A Barraca do Beijo (2018)

Por Nagib Salha

O filme de Vince Marcello, adaptado do romance (homônimo) de Beth Reekles, é uma combinação de grandes sucessos dos anos 80, porém com uma história de amor moderna. O grande destaque de A Barraca do Beijo está no elenco. Filmes onde a trama se passa no ensino médio tem sempre os mesmos elementos, entretanto, Vince Marcello soube exatamente o que deixar em primeiro plano.
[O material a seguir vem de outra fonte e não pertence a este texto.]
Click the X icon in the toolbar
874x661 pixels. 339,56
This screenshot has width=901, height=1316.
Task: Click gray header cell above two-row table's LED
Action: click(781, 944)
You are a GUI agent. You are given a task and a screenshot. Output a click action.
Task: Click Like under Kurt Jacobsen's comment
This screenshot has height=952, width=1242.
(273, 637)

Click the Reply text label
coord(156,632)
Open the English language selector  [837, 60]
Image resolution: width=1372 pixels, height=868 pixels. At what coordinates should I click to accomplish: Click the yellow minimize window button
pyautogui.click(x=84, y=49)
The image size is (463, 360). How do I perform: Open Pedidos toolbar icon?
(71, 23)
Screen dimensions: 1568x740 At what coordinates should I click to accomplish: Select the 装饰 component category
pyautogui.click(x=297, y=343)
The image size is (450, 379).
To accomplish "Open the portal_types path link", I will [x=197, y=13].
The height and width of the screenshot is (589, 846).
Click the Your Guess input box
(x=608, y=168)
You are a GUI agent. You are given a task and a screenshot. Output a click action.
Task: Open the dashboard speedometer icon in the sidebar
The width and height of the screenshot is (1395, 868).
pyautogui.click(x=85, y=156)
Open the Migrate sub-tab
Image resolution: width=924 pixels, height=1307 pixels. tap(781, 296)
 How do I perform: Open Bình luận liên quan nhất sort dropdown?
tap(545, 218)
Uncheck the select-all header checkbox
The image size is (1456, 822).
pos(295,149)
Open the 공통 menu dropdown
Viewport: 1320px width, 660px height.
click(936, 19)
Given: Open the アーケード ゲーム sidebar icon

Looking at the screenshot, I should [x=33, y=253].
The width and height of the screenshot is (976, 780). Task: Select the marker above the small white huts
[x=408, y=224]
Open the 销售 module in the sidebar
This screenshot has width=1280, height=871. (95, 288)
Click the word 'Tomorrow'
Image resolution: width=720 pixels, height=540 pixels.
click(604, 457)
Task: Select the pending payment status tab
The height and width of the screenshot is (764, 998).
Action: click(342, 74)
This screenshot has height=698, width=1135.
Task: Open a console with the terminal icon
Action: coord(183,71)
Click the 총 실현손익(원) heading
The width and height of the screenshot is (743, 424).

Atletas valentões contra nerds, o cara estranho que deseja a gata da escola, ou a garota feia que se torna linda, aquele rebelde que desafia o bullying, tudo isso é comum em filmes assim. Entrei nesse barco mais pela nostalgia do que pela pescaria. Ficou fácil perceber que o diretor não quis correr muitos riscos, mas acabou nos mostrando algo um pouco diferente, alguma novidade.

Dois amigos de infância Elle (Joey King) e Lee (Joel Courtney), são vizinhos e praticamente fazem tudo juntos; e para que esta amizade nunca se desfaça, eles criam uma lista de regras que devem ser seguidas à risca. Até que uma dessas regras corre um sério perigo de ser quebrada: a número 9. Um não deve se apaixonar por qualquer parente do outro. O grande problema é que o irmão mais velho de Lee, Noah (Jacob Elordi) é um atleta que atrai os olhares de todas as garotas da escola, inclusive de Shelly (Elle).

Lee e Elle tentam a todo custo montar uma Barraca do Beijo em um dos eventos da escola. Porém, para atrair os outros alunos, eles precisam convencer Noah e as três gatas populares comandadas por Mia (Jessica Sutton) para serem as principais atrações da barraca. Momentos realmente engraçados acontecem durante isso, mas é quando Elle resolve participar, convencida pelas populares, que tudo muda e sua amizade com Lee fica em xeque.

A Barraca do Beijo é um bom filme do gênero, um tipo de conto de fadas com seus exageros, mas aceitáveis. Pode ter como base um tipo de trama genérico, porém que nunca estará batido. Joey King está em minha memória desde Batman: O Cavaleiro das Trevas Ressurge (2012) quando interpretou a pequena Miranda, filha de Ra’s Al Ghul, protegida do Bane na fuga da prisão. Lembro também de sua atuação no ótimo terror Invocação do Mal (2013), em que interpretou a pequena Christine. Ela está ótima como Elle, apesar de alguns momentos extravagantes, e ficou muito bem ao lado do ator Joel Courtney, que interpretou o garoto Joe Lamb no filme Super 8 (2011), de J. J. Abrams. Já o ator Jacob Elordi está mais para um novo Sylvester Stallone, onde poderia facilmente protagonizar um reboot de Rambo.

A maior surpresa no elenco ficou com a participação de Molly Ringwald como a mãe de Shelly. Sempre bom rever a atriz que me encantou nos anos 80 com grandes sucessos como: A Garota de Rosa-Shocking (1986) e Clube dos Cinco (1985). Ela pode ser vista também na série Riverdale disponível também na Netflix.

A Barraca do Beijo certamente não arriscou muito, mas o resultado foi satisfatório. Sem dúvida, alguns adolescentes vão enxergar semelhanças em alguns dos personagens, e vão adorar por ser engraçado, doce e envolvente. Um filme divertido com ótima trilha. Vale a pena.

A Barraca do Beijo (2018) – Título original: The Kissing Booth. Escrito e dirigido por Vince Marcello. No elenco: Joey King, Joel Courtney, Jacob Elordi, Molly Ringwald e Jessica Sutton. Reino Unido. Duração de 105 minutos. Disponível na Netflix.